In the discussion section, one limitation of capsules is brought up:

Using multiple real-values is the natural way to represent pose information and it is much more efficient than using coarse coding, but it comes at a price: The only thing that binds the values together is the fact that they are the pose outputs of the same capsule so it is not possible for a capsule to represent more than one instance of its visual entity at the same time. It might seem that the inability to allow several, simultaneous instances of the same visual entity in the same limited domain is a serious weakness and indeed it is. It can be ameliorated by making each of the lowest-level capsules operate over a very limited region of the pose space and only allowing larger regions for more complex visual entities that are much less densely distributed. But however small the region, it will always be possible to confound the system by putting two instances of the same visual entity with slightly different poses in the same region. The phenomenon known as “crowding” [9] suggests that this type of confusion may occur in human vision.

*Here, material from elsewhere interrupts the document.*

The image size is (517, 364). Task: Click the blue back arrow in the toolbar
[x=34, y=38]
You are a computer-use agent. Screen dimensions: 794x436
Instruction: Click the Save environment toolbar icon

A quick word about Crowding: (quoting from The uncrowded window of object recognition, pdf)

It is now emerging that vision is usually limited by object spacing rather than size. The visual system recognizes an object by detecting and then combining its features. ‘Crowding’ occurs when objects are too close together and features from several objects are combined into a jumbled percept

Wikipedia has a nice picture to illustrate crowding:

A demonstration of the crowding effect. Fixate on the "x" and attempt to identify the central (or single) letter appearing to the right. The presence of flankers should make the task more difficult.

If capsules suffer from crowding the same way the human visual system does, it wouldn’t be such bad news. This is still a limitation, but it is a tradeoff that nature was willing to make (in the evolution of the neocortex), so perhaps it is a good one.